The young version of his wife walked up to them, and then carried on walking past, and completely ignored them. His wife suddenly looked very confused, and turned to Dave.
“But I thought you said….” she started to ask, but he raised his wing to stop her from saying anything else.
“It’s OK,” he said “we go through this whole process every twenty years, it’s fine. I love you just the way you are, it’s perfectly OK. I love you as you were, and I will always love you. We are both perfectly happy; it is just something else that is trying to invoke change.”
Then in that instant a preprogramed subroutine kicked in, and she changed to look just as she had twenty years ago, and so did Dave, although in his mind he still looked the same.
He still had the same amazing 45kg of toned physique, and the same good looks as he always had.
After all it was hard to re-sculpt perfection.
She was still sobbing slightly but was recovering well, the full enormity of what was going on gradually sinking in. After a while their memories would go back twenty years again to when they first met, which in Dave’s case didn’t take very long for the data files to be deleted and reset.
Their programs would start again and they would be happy, with no memory of the last twenty years. Several moments later she turned to him and smiled, slightly disorientated.
“Hello,” she said “what’s your name?”
“It’s Dave” said Dave.
“Dave…” she repeated “That’s a nice name.”
Suddenly Dave had a weird feeling, it was as if he had been here before.

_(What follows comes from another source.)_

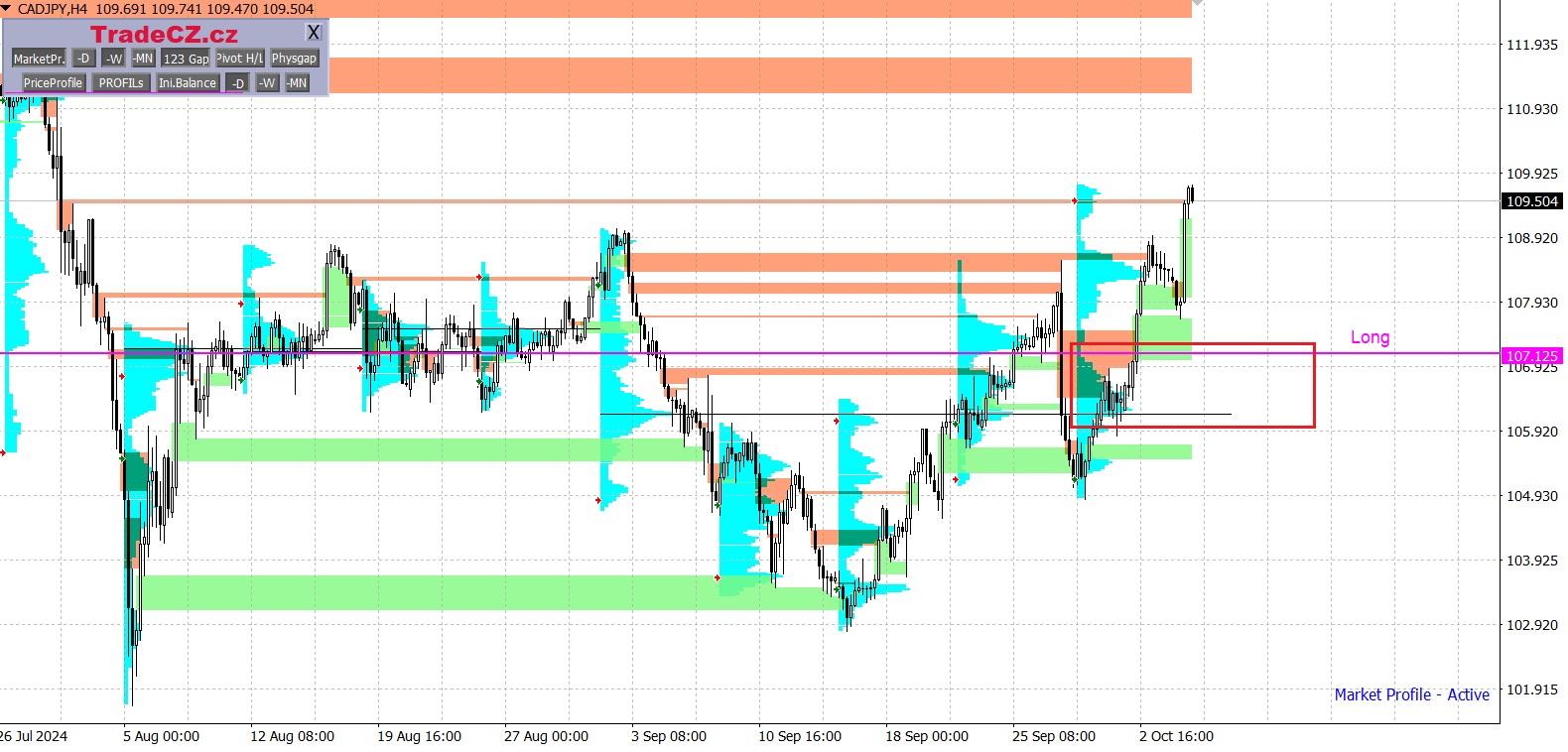
Task: Close the TradeCZ panel with X
Action: (314, 33)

A sort of ‘Dave-ja-vu’, moment.
Then it was gone.
“Here,” said Dave “you can have this egg, it’s just a ceramic one with a small nuclear powered heater inside, we use it to keep our feet warm. I am just off fishing with the lads, I will be back in a few months…” and with that he waddled off to the sea, leaving his wife happy again for the next twenty years.
Well that was the idea anyway.
After all, what more could you want in life?
2 Dave Saves the Day
Even though he was a penguin, Dave knew that his body was just a programmable biological device.

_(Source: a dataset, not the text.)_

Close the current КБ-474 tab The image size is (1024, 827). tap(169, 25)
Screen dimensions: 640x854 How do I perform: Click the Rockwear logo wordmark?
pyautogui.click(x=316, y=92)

It was fairly obvious really when you thought about it, which of course he did, quite a lot of the time.
After all, out here on the ice, what else was there to do, especially if you were a smart and inquisitive penguin?
Which of course he was.
Out here on the ice plateau everything was very simple, black and white as it were, just penguins and ice, so things became obvious without all the other clutter and complications that existed elsewhere.
His wife had been away for a few weeks now, so he had plenty of time to stand quietly, to ponder on the bigger questions, to just contemplate things, well of what few things there were around anyway.

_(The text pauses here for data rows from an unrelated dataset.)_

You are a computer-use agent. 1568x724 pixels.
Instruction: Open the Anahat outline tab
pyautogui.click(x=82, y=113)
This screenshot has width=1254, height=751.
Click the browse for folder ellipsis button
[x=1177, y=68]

For example, he knew that he knew about things now that he didn’t know when he was a chick, and he had seen and done many things that he hadn’t done then.
He could remember them; remembered doing them, seeing things, and working things out. So someh
ow all that information, all that knowing, all that ‘experience’, had all got into him, or more to the point into his mind, somehow.
Even though no one had actually told him anything, no one had explained anything, and he hadn’t read anything, somehow he just ‘knew’.
Equally when he was a chick, he knew things that he didn’t know when he was an egg. He could hardly remember anything from when he was an egg.